- _Dataset excerpts_:
Content starts

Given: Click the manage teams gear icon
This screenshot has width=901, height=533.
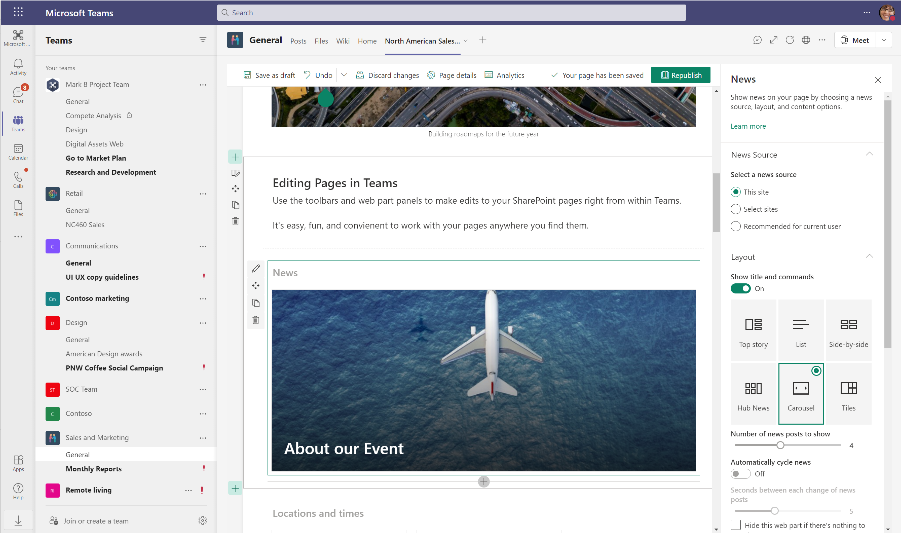Looking at the screenshot, I should coord(203,520).
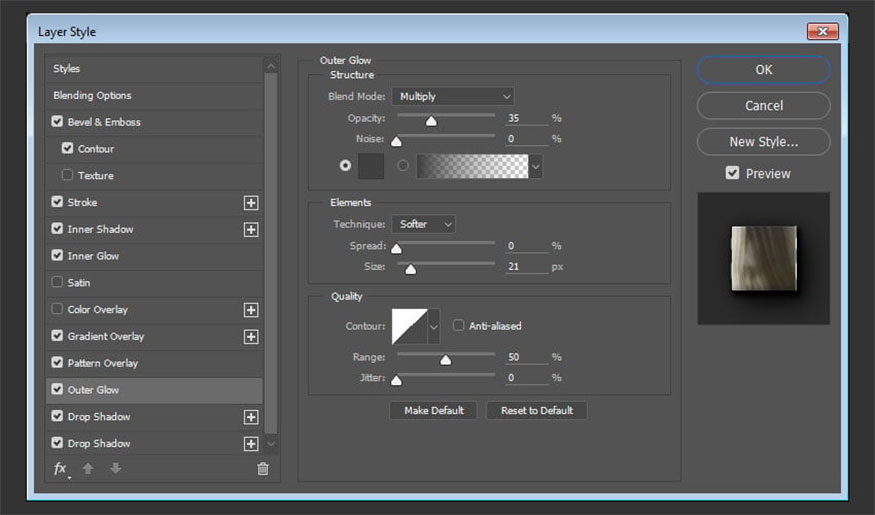The image size is (875, 515).
Task: Click the Make Default button
Action: tap(434, 411)
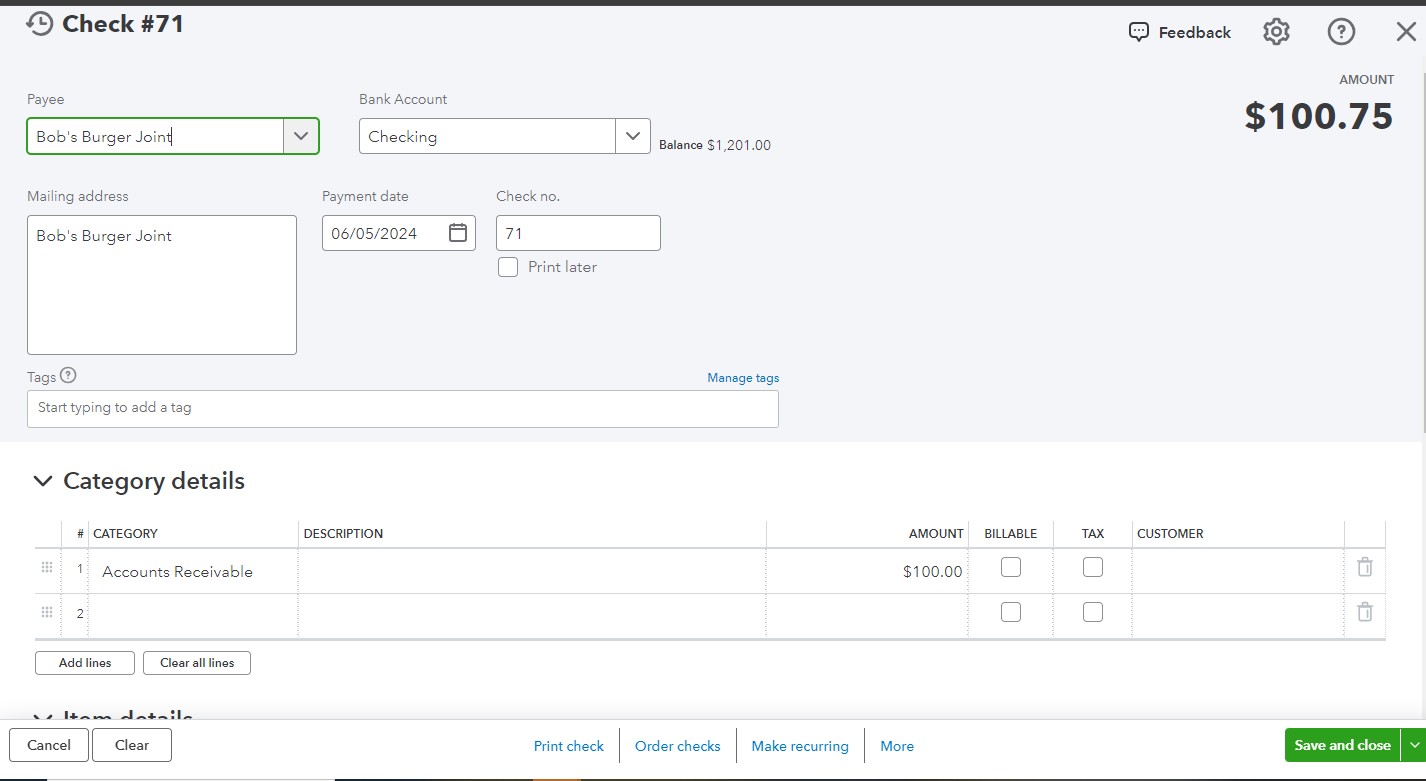Check the Tax box on line 2
Screen dimensions: 1426x781
tap(1092, 612)
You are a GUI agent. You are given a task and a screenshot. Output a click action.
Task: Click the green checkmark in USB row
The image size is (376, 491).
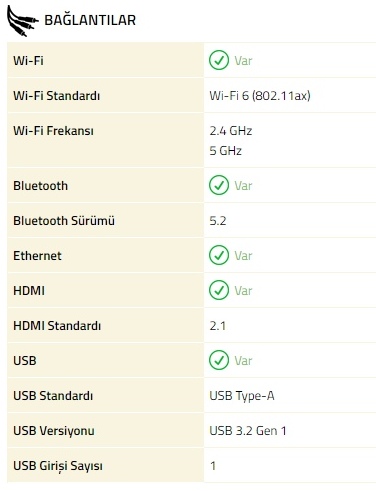219,360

Content ends

- _Task details_: Write out exactly the lines beginning with the line that holds "This screenshot has width=901, height=533." and ending with the final line of the data, both ends included, without the pictures.

- _Answer_:
This screenshot has width=901, height=533.
Looking at the screenshot, I should coord(203,520).
The image size is (875, 515).
Task: Click the Make Default button
Action: tap(434, 411)
Check the Tax box on line 2
Screen dimensions: 1426x781
tap(1092, 612)
You are a GUI agent. You are given a task and a screenshot. Output a click action.
Task: Click the green checkmark in USB row
The image size is (376, 491).
219,360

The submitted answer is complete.